彼はリリスの肩を叩いたが、彼女はとてもイライラしていて、力いっぱい男の手を振り払って、怒って彼に向かって叫んだ。
「ああ!バカかお前!私が忙しいって見えねえのかよ!」
「うん、忙しそうだね、でもやっぱりあなたたち二人と一緒に来てもらおうか」
「ああ、貴様何者だ、魔王である私にそんな口をきくとは。痛い!何をするんだ!」
警察官は関節技でリリスをしっかりと捕まえて、彼女は全く抵抗できない。一方、サファイアは様子を見てすぐに戦闘態勢に入った。
「失礼な奴め!早くリリス様を放して!」
しかし、そのとき、サファイアは後ろから頭を強く叩かれてその場に倒れた。
黒髪でかっこいい冷たい感じの大人のお姉さんがリリスと警察官の前に現れていた。彼女は髪を結んでいて、耳には金属のピアスがいっぱいついていて、腕には黒いタトゥーがある。
「すみません、この二人のバカは私の店員なんですが…どうかお手柔らかにお願いします」
「え?これがあなたの店員?あなたはこの店の店長なの?」
「ええ、そうなんです、ご迷惑をおかけして本当に申し訳ありません、これからは私が対処しますから」
「ああ、そうなんだ」
ところがリリスはまだもがいているけど、なんと警察官の拘束を振り切って逃げ出してしまった。
「くそっ!これでお前たち二人に見せてやる、死ね…うわあー!」
リリスはお姉さんに首を絞められて息ができなくなり、サファイアと同じように倒れてしまった。
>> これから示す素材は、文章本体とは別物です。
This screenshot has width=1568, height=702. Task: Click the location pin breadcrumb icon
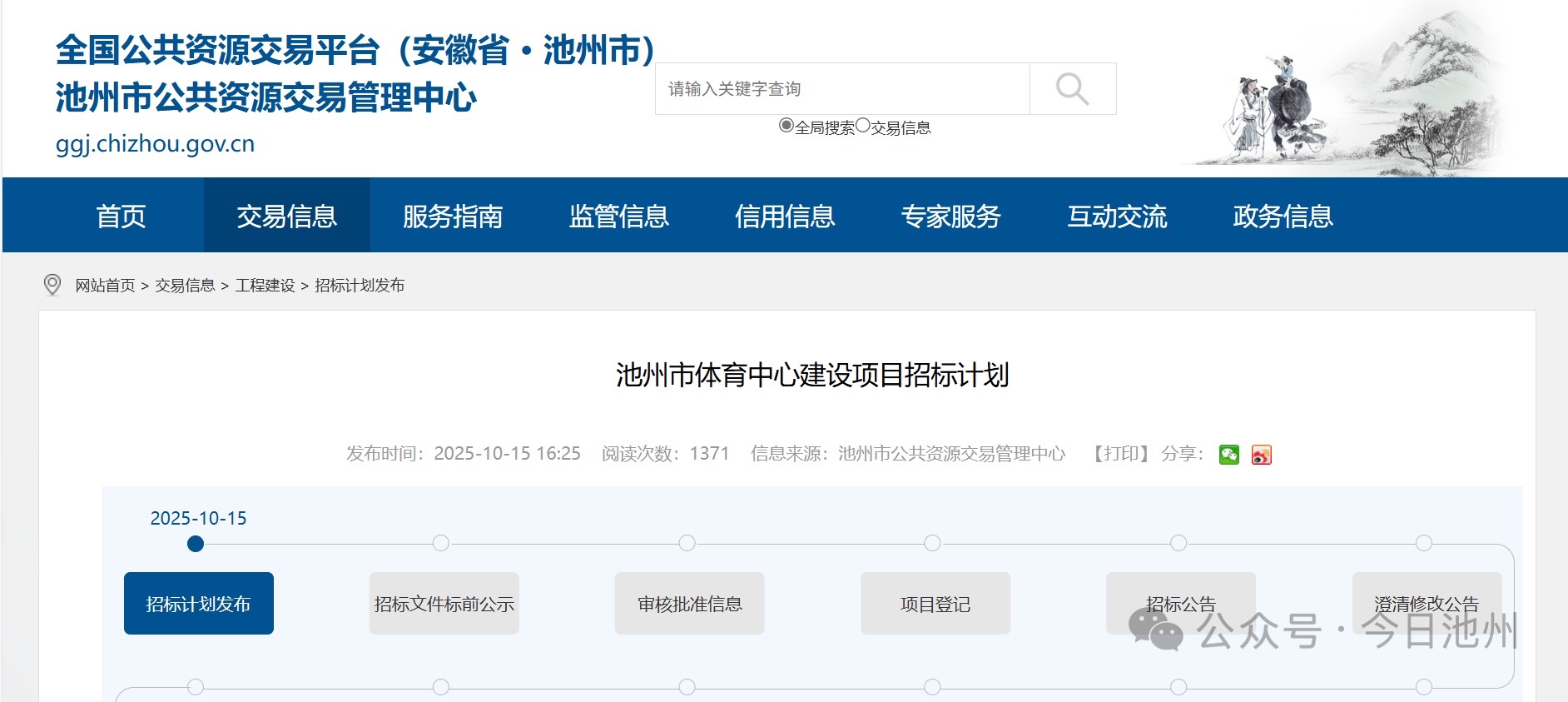52,285
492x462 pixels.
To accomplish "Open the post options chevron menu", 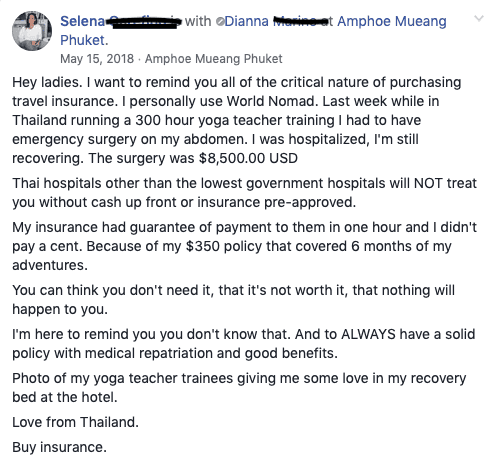I will 479,19.
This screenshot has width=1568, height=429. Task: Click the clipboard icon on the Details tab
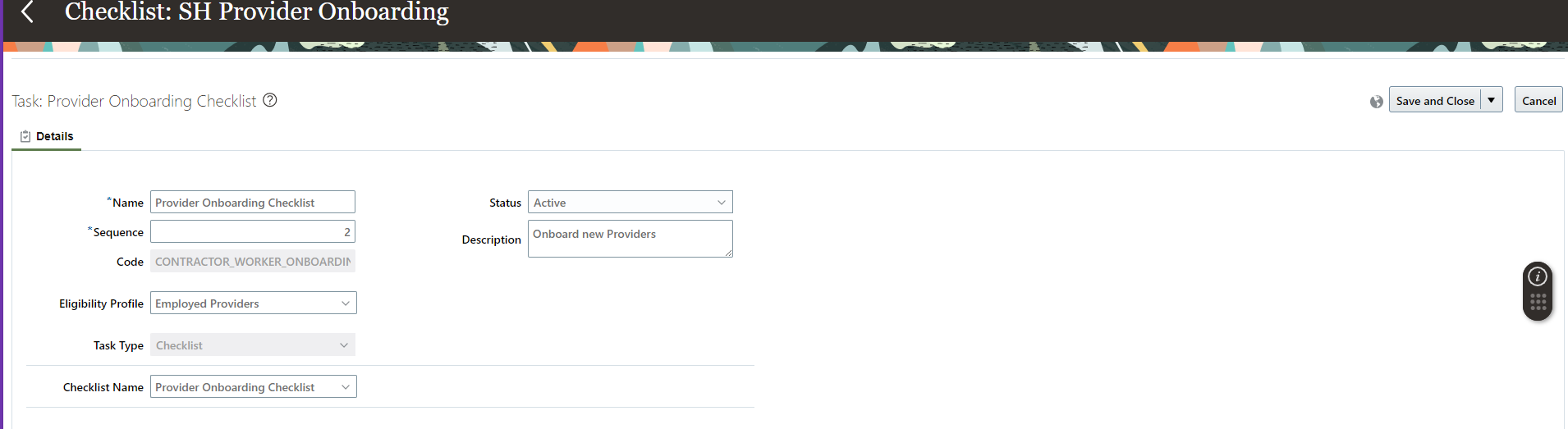pyautogui.click(x=25, y=136)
どれくらい経ったかわからないが、リリスはソファーの上で目を覚ました。ふかふかのソファーは彼女に起き上がる気がなくさせた。
「誰⁉誰がいる!」
「お前ら本当に面倒を起こすね」
冷たくてかっこいいお姉さんは足を組んで、冷ややかに彼女を見ている。
「リリス様…気をつけて!あれ⁉ここは?」
「目が覚めたなら始められるね。あたしこの店の店長、ミア。そしてこの新しくできたライブハウスはGalaxy Clipperという名前だ。ちゃんと覚えとけ」
「「ああ…」」
二人は大家の手紙にはこの店の名前が書いてあると思い出した。
ここが彼らの目的地だったのだ!サファイアは周りを見回してしばらく考えていた。
「あれ?でもここはカフェみたいですね?」
「そうだ、最近のライブハウスはみんなこんな感じだ。そしてお前たちはここで働く奴らだろ?」
サファイアはきちんと座って素直になったが、リリスはミアにつられて足を組んだ。
「ああ、喉が渇いた、お酒があればいいよな」
「それはね、リリス様、ここは一応カフェなんですけど…」
「どうしてカフェにお酒がないの?カッコ悪い……わああー!」
リリスはミアに頭を掴まれて、頭蓋骨がパキパキと音を立てて砕けるのが聞こえてきて、人のないカフェではその音が特に大きく響いた。
ミアはサファイアをじっと見つめて、彼女を動けなくさせた。
「お前たち二人、よく聞いておきな。ここではあたしがボス。あたしの命令と指示に絶対に従わなければならない。わかったか?」
「あ、はい…」
「よし…」
リリスは下ろされたが、彼女自身はもうダメで目を覚まさなかった。サファイアはその光景を見て足が震えて、泣きそうな顔をしている。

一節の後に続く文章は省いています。